§ **TASK INSTRUCTIONS**:
Counting every line in the records below that holds "dropdown", give the total and add nothing.

§ **Collected data entries**:
#####

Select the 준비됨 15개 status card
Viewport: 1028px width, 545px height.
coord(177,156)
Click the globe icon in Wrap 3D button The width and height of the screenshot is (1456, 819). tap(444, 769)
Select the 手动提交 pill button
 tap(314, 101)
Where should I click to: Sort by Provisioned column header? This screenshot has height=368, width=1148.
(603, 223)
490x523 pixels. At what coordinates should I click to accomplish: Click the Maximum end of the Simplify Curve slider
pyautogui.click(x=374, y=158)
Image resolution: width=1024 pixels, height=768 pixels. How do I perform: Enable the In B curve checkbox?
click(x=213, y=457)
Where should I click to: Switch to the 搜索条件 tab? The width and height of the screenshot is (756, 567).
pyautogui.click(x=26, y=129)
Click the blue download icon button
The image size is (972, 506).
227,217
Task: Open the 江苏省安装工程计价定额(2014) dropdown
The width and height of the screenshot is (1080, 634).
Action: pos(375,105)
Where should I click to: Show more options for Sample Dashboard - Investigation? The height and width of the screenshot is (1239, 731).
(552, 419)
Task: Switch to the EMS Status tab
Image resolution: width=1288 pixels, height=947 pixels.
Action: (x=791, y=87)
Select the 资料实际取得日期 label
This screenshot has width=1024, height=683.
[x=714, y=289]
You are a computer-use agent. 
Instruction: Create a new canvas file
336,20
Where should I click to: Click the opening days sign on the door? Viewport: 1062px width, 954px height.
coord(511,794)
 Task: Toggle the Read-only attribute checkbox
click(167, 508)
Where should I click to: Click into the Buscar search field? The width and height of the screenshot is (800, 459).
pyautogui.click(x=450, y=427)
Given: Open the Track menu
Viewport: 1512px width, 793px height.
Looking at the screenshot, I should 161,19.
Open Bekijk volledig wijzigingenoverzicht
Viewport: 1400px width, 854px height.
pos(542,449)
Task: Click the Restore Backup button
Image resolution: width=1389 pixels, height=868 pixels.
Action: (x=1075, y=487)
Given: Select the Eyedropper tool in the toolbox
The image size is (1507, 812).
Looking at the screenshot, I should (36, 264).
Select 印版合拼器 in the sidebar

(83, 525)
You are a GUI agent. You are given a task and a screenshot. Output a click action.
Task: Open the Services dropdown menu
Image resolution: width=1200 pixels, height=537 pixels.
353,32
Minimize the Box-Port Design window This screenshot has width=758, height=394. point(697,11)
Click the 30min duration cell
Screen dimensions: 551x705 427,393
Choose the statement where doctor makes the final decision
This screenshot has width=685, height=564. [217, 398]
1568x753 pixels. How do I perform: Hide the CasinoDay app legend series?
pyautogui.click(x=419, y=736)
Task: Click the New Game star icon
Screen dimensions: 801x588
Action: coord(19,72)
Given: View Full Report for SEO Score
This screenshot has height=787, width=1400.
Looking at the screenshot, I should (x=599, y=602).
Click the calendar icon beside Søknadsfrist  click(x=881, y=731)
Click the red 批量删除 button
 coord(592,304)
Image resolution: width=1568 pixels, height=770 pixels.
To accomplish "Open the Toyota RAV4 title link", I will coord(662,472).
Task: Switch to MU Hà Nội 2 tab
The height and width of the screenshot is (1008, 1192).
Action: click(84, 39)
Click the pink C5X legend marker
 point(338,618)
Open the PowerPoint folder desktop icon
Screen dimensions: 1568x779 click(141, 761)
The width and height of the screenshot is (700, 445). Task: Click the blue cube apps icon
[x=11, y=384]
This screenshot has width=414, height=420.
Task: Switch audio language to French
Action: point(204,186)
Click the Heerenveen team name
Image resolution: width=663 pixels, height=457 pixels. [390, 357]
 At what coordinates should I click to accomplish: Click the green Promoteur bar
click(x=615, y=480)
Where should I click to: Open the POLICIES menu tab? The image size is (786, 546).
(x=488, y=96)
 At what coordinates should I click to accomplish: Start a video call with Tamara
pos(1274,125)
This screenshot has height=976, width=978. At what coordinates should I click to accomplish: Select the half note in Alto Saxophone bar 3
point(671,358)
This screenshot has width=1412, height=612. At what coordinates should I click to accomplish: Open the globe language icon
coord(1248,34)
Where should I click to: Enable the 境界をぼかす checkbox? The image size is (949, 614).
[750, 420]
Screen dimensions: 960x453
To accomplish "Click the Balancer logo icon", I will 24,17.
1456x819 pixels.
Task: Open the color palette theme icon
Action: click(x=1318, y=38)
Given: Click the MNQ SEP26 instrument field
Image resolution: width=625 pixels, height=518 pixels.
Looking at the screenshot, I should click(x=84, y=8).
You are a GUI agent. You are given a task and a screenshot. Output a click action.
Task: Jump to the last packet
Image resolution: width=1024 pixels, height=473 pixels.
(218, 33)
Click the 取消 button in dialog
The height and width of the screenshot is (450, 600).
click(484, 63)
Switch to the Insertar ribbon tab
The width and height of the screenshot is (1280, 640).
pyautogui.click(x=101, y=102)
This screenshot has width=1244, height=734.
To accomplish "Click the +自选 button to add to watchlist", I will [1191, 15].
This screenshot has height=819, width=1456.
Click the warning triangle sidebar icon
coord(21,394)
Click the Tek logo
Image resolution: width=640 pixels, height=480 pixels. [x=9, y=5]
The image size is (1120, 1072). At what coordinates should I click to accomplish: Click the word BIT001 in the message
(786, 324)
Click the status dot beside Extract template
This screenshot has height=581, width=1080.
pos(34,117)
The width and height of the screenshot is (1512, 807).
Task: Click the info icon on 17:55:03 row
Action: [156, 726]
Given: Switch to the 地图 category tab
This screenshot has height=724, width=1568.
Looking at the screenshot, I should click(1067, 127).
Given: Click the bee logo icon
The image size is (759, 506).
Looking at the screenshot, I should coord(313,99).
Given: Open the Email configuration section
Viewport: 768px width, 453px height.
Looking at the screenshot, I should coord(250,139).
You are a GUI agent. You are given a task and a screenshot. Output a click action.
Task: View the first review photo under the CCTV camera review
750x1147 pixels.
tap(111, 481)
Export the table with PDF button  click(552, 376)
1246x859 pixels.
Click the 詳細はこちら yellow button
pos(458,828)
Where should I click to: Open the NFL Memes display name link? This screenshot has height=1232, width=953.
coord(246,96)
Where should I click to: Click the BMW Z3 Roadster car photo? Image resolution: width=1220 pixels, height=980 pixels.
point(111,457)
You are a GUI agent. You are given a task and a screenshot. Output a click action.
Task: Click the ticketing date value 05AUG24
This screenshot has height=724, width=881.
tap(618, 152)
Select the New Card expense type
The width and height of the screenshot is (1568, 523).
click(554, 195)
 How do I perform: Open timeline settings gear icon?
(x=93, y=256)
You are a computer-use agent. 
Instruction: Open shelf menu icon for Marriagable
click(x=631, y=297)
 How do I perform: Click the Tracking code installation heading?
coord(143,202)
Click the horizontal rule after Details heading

#####

§ **FINAL ANSWER**:
2